» **What to produce**:
Please transcribe exactly the lines from the one containing "Image resolution: width=1197" through the end of the records below, both included, and nothing else.

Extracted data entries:
----

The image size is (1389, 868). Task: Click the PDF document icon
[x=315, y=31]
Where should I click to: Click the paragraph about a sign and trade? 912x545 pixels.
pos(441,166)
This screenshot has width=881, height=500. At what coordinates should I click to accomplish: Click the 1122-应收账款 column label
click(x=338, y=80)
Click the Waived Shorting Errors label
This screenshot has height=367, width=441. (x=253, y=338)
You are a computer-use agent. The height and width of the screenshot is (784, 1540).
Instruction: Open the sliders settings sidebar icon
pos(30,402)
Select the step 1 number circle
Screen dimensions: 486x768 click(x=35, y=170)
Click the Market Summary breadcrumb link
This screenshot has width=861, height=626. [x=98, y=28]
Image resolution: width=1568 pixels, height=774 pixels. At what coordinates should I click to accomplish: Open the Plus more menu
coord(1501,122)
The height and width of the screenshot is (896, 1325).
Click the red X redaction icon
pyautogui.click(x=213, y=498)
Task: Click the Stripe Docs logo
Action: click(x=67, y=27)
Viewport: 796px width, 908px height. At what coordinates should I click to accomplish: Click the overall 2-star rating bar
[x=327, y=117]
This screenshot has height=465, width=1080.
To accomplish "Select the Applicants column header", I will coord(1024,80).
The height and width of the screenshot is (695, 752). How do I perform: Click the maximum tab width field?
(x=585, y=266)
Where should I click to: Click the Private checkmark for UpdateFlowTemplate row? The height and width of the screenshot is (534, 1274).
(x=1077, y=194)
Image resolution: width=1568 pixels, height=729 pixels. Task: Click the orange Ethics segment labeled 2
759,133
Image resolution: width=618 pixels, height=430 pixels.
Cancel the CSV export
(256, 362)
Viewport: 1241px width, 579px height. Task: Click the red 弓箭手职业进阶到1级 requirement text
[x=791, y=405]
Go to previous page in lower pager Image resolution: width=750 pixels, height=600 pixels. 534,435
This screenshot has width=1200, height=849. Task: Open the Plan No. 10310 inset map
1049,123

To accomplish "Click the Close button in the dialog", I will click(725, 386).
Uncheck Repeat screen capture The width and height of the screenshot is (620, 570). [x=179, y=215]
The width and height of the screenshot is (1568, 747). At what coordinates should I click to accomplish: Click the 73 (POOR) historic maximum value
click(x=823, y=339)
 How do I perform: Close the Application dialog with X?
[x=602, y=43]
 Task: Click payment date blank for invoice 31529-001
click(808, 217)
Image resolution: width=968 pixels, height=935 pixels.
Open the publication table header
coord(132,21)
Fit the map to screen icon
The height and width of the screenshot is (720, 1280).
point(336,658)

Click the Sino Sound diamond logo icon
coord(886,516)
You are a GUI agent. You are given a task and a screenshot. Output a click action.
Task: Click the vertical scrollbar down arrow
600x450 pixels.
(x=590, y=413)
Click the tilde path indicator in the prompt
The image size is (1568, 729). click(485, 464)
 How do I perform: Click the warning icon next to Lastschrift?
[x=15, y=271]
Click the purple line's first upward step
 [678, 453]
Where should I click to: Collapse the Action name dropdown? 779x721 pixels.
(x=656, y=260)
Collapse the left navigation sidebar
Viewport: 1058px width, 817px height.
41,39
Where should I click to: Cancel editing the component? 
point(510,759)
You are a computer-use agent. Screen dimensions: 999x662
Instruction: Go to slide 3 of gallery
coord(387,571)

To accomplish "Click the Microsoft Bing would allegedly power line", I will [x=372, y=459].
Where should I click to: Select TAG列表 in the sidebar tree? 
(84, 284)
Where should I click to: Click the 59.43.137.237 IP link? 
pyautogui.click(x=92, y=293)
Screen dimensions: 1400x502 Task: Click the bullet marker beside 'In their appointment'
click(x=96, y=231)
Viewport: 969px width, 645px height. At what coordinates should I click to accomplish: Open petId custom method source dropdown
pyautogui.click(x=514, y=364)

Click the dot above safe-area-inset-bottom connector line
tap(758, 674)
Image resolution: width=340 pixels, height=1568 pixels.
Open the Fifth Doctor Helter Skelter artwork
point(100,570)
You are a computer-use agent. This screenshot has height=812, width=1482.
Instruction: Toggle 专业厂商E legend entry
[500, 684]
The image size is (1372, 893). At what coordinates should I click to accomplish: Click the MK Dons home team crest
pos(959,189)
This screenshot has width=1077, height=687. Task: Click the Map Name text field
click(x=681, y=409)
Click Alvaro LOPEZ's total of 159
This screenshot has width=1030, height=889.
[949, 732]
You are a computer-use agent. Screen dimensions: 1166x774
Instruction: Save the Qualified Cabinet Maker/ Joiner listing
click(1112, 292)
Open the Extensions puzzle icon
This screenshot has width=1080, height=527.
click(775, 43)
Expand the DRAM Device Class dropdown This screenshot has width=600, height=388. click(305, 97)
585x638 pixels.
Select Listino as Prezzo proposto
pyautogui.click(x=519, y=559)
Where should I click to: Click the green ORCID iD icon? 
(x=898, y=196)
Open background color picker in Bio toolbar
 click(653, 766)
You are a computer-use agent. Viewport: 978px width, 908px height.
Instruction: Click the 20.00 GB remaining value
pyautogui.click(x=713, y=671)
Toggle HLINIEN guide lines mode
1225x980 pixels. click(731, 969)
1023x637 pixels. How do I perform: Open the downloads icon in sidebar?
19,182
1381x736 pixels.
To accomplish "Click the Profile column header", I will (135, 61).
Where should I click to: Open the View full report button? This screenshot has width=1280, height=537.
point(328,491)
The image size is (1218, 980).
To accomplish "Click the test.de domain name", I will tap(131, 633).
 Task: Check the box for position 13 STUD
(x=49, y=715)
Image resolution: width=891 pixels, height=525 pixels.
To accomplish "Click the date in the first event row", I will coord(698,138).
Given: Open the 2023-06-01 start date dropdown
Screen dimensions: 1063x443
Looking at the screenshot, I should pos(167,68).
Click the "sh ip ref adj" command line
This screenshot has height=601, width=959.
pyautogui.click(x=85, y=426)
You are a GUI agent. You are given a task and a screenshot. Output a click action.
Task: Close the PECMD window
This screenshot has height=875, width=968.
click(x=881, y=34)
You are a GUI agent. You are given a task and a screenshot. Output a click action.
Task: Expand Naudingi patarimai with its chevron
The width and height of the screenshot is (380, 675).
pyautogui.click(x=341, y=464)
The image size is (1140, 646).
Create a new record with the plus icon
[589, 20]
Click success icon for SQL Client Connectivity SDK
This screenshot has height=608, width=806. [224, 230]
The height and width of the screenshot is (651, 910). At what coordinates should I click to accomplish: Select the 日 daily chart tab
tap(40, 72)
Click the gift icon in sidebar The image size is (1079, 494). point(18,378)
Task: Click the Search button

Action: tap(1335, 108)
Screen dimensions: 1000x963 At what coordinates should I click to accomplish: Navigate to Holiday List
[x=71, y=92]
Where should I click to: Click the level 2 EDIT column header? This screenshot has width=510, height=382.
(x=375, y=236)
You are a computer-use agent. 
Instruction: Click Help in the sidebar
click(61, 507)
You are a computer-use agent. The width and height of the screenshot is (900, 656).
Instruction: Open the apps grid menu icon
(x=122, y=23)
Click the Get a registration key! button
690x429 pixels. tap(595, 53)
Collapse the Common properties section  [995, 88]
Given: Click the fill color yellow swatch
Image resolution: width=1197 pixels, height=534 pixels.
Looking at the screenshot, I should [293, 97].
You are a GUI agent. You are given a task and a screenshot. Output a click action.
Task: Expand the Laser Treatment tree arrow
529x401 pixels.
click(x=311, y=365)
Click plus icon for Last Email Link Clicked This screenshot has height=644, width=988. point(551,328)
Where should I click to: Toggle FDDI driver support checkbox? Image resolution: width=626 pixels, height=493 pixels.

----

» **Your solution**:
Image resolution: width=1197 pixels, height=534 pixels.
Looking at the screenshot, I should [293, 97].
You are a GUI agent. You are given a task and a screenshot. Output a click action.
Task: Expand the Laser Treatment tree arrow
529x401 pixels.
click(x=311, y=365)
Click plus icon for Last Email Link Clicked This screenshot has height=644, width=988. point(551,328)
Where should I click to: Toggle FDDI driver support checkbox? Image resolution: width=626 pixels, height=493 pixels.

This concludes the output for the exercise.